Leetcode #2785: Sort Vowels in a String
In this guide, we solve Leetcode #2785 Sort Vowels in a String in Python and focus on the core idea that makes the solution efficient.
You will see the intuition, the step-by-step method, and a clean Python implementation you can use in interviews.
Problem Statement
Given a 0-indexed string s, permute s to get a new string t such that: All consonants remain in their original places. More formally, if there is an index i with 0 <= i < s.length such that s[i] is a consonant, then t[i] = s[i].
Quick Facts
- Difficulty: Medium
- Premium: No
- Tags: String, Sorting
Intuition
Sorting reveals structure that is hard to see in the original order.
Once sorted, a linear scan is usually enough to compute the answer.
Approach
Sort the data and sweep through it while maintaining a small state.

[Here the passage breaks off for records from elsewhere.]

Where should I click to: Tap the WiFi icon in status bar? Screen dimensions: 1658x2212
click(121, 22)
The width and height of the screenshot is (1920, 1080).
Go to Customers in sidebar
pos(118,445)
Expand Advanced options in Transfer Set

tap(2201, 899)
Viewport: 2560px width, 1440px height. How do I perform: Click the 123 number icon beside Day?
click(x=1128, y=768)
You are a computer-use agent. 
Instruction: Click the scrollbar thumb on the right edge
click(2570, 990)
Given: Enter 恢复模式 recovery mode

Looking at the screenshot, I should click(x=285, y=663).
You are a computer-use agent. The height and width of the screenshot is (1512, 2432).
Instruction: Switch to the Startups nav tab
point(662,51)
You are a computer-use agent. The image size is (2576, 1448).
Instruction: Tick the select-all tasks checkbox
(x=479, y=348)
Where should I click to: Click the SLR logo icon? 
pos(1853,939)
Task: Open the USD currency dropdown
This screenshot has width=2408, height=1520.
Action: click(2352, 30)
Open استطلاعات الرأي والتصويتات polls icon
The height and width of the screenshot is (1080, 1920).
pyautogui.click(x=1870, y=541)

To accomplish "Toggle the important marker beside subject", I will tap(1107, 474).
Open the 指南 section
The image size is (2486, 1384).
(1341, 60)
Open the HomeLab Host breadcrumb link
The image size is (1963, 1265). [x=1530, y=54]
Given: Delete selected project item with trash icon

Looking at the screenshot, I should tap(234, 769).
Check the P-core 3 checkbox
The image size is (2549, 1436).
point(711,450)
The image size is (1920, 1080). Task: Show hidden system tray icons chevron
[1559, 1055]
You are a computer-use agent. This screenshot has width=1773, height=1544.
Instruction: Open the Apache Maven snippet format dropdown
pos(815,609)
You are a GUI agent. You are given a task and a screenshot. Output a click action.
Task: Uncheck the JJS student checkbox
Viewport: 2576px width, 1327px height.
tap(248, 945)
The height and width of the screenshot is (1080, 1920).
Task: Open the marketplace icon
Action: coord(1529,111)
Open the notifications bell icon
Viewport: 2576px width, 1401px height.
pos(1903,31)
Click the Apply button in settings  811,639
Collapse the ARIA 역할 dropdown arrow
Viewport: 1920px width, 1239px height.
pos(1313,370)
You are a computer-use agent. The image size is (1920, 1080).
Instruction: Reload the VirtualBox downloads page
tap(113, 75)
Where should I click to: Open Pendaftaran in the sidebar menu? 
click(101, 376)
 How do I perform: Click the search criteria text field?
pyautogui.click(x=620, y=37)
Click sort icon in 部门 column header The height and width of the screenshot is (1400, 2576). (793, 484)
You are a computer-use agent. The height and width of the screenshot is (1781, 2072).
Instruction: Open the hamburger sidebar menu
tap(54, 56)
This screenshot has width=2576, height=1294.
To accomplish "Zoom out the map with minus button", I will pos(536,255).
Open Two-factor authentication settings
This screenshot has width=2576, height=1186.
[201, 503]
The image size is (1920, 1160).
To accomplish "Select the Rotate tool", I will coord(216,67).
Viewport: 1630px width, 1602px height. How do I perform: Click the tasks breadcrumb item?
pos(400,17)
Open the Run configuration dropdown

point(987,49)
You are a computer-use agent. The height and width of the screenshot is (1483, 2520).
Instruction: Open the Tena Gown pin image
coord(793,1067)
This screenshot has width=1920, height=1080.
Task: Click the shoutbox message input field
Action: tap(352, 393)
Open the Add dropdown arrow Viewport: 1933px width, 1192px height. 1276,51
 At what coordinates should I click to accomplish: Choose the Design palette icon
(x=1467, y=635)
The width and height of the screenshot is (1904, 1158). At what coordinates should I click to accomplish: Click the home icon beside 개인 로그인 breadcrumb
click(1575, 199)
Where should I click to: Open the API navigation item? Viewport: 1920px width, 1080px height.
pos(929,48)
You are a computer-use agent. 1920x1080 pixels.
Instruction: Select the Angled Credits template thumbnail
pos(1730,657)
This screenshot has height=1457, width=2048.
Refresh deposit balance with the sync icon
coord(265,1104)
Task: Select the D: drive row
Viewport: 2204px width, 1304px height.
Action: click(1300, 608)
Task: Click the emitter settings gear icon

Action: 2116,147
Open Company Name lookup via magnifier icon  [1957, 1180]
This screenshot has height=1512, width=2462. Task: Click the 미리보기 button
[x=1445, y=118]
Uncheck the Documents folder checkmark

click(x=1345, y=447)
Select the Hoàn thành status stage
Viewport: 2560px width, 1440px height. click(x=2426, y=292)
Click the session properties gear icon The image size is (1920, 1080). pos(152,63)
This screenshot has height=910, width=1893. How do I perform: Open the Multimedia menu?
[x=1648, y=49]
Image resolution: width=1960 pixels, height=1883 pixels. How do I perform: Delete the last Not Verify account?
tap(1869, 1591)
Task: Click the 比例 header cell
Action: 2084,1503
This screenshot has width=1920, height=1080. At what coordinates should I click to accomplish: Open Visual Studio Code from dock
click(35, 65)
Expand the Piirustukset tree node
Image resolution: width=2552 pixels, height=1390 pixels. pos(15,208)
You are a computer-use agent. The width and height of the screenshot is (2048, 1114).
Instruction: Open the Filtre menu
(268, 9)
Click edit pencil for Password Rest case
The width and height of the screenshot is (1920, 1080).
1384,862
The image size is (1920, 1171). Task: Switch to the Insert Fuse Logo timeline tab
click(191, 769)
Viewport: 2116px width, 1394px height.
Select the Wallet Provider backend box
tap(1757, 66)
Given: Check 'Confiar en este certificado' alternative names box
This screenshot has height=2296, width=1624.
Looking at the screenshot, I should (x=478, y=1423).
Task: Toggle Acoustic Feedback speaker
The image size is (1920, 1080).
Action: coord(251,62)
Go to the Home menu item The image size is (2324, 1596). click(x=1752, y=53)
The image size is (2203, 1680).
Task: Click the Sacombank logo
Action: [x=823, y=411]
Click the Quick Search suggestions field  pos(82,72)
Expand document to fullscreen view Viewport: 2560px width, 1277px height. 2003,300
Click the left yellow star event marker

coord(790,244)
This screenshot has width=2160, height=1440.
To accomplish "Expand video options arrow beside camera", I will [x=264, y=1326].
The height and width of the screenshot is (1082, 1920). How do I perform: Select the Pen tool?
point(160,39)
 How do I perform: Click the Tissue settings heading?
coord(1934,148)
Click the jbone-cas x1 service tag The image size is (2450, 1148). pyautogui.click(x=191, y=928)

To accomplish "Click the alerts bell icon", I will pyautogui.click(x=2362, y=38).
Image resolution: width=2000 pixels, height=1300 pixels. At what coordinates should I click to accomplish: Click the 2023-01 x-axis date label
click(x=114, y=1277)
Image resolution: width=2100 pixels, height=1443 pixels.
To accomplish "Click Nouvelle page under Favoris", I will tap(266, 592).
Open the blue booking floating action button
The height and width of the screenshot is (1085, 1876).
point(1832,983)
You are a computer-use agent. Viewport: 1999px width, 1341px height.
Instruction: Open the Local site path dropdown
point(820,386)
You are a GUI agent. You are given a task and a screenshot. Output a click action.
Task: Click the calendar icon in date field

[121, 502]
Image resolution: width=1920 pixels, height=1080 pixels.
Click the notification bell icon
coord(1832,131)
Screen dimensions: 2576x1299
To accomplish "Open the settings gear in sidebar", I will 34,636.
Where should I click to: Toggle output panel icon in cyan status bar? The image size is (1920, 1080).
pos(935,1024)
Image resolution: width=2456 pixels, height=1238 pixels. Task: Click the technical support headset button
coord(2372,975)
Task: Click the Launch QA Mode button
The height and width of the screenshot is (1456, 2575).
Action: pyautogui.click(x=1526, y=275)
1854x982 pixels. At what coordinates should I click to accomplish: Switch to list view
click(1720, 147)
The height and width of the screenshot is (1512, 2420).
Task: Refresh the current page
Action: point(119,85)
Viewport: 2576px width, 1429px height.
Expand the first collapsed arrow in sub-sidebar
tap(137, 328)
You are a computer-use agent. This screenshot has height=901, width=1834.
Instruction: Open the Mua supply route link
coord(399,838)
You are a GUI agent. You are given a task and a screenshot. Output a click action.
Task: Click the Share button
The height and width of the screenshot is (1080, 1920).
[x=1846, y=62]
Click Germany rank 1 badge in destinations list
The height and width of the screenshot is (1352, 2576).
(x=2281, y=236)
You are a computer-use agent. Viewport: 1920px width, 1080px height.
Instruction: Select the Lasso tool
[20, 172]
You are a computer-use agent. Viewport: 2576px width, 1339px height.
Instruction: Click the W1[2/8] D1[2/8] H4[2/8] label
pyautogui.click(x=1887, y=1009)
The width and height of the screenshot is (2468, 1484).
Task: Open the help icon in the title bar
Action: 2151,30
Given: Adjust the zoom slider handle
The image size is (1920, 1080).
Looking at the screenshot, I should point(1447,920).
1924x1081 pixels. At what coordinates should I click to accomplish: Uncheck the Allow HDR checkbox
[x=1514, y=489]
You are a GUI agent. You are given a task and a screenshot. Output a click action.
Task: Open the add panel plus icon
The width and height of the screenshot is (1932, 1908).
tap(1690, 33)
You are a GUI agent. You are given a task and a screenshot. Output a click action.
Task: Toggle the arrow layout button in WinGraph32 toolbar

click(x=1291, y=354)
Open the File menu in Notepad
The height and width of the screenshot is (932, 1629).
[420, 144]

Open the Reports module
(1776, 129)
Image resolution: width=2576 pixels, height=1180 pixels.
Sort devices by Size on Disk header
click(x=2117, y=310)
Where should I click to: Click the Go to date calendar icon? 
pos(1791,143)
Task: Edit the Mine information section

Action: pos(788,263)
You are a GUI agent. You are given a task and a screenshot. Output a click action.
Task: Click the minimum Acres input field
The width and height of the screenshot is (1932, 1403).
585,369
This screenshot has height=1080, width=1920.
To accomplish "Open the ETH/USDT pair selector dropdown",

This keeps the logic straightforward and reliable.
Steps:
- Sort the data.
- Scan in order while maintaining state.
- Update the best answer.
Example
Input: s = "lEetcOde"
Output: "lEOtcede"
Explanation: 'E', 'O', and 'e' are the vowels in s; 'l', 't', 'c', and 'd' are all consonants. The vowels are sorted according to their ASCII values, and the consonants remain in the same places.
Python Solution
class Solution:
def sortVowels(self, s: str) -> str:
vs = [c for c in s if c.lower() in "aeiou"]
vs.sort()
cs = list(s)
j = 0
for i, c in enumerate(cs):
if c.lower() in "aeiou":
cs[i] = vs[j]
j += 1
return "".join(cs)
Complexity
The time complexity is , and the space complexity is . The space complexity is .
Edge Cases and Pitfalls
Watch for boundary values, empty inputs, and duplicate values where applicable. If the problem involves ordering or constraints, confirm the invariant is preserved at every step.
Summary
This Python solution focuses on the essential structure of the problem and keeps the implementation interview-friendly while meeting the constraints.